* Exercise requirements:
The data below calls for an exact copy.

START Material for the task

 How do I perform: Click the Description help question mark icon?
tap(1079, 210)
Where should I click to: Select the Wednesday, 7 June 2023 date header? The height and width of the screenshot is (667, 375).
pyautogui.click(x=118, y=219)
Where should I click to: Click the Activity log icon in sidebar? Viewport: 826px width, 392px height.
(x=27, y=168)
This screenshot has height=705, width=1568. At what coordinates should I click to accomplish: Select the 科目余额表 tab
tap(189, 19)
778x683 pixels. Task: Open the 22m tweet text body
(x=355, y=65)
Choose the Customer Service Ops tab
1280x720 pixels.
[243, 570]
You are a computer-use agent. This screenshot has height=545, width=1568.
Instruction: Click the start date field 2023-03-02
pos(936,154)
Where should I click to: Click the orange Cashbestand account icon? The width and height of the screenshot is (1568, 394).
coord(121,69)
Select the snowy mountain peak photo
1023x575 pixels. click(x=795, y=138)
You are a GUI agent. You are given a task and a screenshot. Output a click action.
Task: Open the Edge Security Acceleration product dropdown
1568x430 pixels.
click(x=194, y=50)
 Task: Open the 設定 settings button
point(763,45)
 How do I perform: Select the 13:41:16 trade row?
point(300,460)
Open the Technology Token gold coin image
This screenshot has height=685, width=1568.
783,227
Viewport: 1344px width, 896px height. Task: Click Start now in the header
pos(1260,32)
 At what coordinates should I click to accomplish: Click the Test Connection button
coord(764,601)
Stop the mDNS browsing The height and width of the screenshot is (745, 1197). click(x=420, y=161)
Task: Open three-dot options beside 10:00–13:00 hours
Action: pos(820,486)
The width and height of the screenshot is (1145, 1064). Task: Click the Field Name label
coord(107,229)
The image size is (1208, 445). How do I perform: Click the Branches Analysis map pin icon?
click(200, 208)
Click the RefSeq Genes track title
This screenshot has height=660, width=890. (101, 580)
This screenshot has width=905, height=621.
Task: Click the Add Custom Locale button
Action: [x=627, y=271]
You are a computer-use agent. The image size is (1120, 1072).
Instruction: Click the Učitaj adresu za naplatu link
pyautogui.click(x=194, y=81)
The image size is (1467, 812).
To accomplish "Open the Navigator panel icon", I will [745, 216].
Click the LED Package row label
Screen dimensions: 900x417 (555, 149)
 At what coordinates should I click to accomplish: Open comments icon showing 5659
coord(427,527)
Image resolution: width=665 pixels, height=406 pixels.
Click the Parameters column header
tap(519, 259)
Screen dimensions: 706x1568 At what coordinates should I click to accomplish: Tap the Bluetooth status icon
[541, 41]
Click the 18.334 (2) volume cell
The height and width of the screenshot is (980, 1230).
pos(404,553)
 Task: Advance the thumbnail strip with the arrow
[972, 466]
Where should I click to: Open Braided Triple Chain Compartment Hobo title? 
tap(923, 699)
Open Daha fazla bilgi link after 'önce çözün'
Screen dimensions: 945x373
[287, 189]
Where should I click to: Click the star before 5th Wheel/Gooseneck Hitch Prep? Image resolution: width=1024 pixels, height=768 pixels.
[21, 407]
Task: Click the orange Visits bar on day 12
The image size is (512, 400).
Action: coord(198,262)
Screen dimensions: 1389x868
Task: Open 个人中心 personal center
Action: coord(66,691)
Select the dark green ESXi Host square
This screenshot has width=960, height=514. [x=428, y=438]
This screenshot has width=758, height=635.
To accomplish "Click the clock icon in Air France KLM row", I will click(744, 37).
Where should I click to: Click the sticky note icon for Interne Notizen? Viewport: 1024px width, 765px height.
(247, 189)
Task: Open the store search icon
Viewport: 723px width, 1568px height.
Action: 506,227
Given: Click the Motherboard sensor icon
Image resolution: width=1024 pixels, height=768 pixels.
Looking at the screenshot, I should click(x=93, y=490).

END Material for the task

* Response to this task:
 How do I perform: Click the Description help question mark icon?
tap(1079, 210)
Where should I click to: Select the Wednesday, 7 June 2023 date header? The height and width of the screenshot is (667, 375).
pyautogui.click(x=118, y=219)
Where should I click to: Click the Activity log icon in sidebar? Viewport: 826px width, 392px height.
(x=27, y=168)
This screenshot has height=705, width=1568. At what coordinates should I click to accomplish: Select the 科目余额表 tab
tap(189, 19)
778x683 pixels. Task: Open the 22m tweet text body
(x=355, y=65)
Choose the Customer Service Ops tab
1280x720 pixels.
[243, 570]
You are a computer-use agent. This screenshot has height=545, width=1568.
Instruction: Click the start date field 2023-03-02
pos(936,154)
Where should I click to: Click the orange Cashbestand account icon? The width and height of the screenshot is (1568, 394).
coord(121,69)
Select the snowy mountain peak photo
1023x575 pixels. click(x=795, y=138)
You are a GUI agent. You are given a task and a screenshot. Output a click action.
Task: Open the Edge Security Acceleration product dropdown
1568x430 pixels.
click(x=194, y=50)
 Task: Open the 設定 settings button
point(763,45)
 How do I perform: Select the 13:41:16 trade row?
point(300,460)
Open the Technology Token gold coin image
This screenshot has height=685, width=1568.
783,227
Viewport: 1344px width, 896px height. Task: Click Start now in the header
pos(1260,32)
 At what coordinates should I click to accomplish: Click the Test Connection button
coord(764,601)
Stop the mDNS browsing The height and width of the screenshot is (745, 1197). click(x=420, y=161)
Task: Open three-dot options beside 10:00–13:00 hours
Action: pos(820,486)
The width and height of the screenshot is (1145, 1064). Task: Click the Field Name label
coord(107,229)
The image size is (1208, 445). How do I perform: Click the Branches Analysis map pin icon?
click(200, 208)
Click the RefSeq Genes track title
This screenshot has height=660, width=890. (101, 580)
This screenshot has width=905, height=621.
Task: Click the Add Custom Locale button
Action: [x=627, y=271]
You are a computer-use agent. The image size is (1120, 1072).
Instruction: Click the Učitaj adresu za naplatu link
pyautogui.click(x=194, y=81)
The image size is (1467, 812).
To accomplish "Open the Navigator panel icon", I will [745, 216].
Click the LED Package row label
Screen dimensions: 900x417 (555, 149)
 At what coordinates should I click to accomplish: Open comments icon showing 5659
coord(427,527)
Image resolution: width=665 pixels, height=406 pixels.
Click the Parameters column header
tap(519, 259)
Screen dimensions: 706x1568 At what coordinates should I click to accomplish: Tap the Bluetooth status icon
[541, 41]
Click the 18.334 (2) volume cell
The height and width of the screenshot is (980, 1230).
pos(404,553)
 Task: Advance the thumbnail strip with the arrow
[972, 466]
Where should I click to: Open Braided Triple Chain Compartment Hobo title? 
tap(923, 699)
Open Daha fazla bilgi link after 'önce çözün'
Screen dimensions: 945x373
[287, 189]
Where should I click to: Click the star before 5th Wheel/Gooseneck Hitch Prep? Image resolution: width=1024 pixels, height=768 pixels.
[21, 407]
Task: Click the orange Visits bar on day 12
The image size is (512, 400).
Action: coord(198,262)
Screen dimensions: 1389x868
Task: Open 个人中心 personal center
Action: coord(66,691)
Select the dark green ESXi Host square
This screenshot has width=960, height=514. [x=428, y=438]
This screenshot has width=758, height=635.
To accomplish "Click the clock icon in Air France KLM row", I will click(744, 37).
Where should I click to: Click the sticky note icon for Interne Notizen? Viewport: 1024px width, 765px height.
(247, 189)
Task: Open the store search icon
Viewport: 723px width, 1568px height.
Action: 506,227
Given: Click the Motherboard sensor icon
Image resolution: width=1024 pixels, height=768 pixels.
Looking at the screenshot, I should click(x=93, y=490).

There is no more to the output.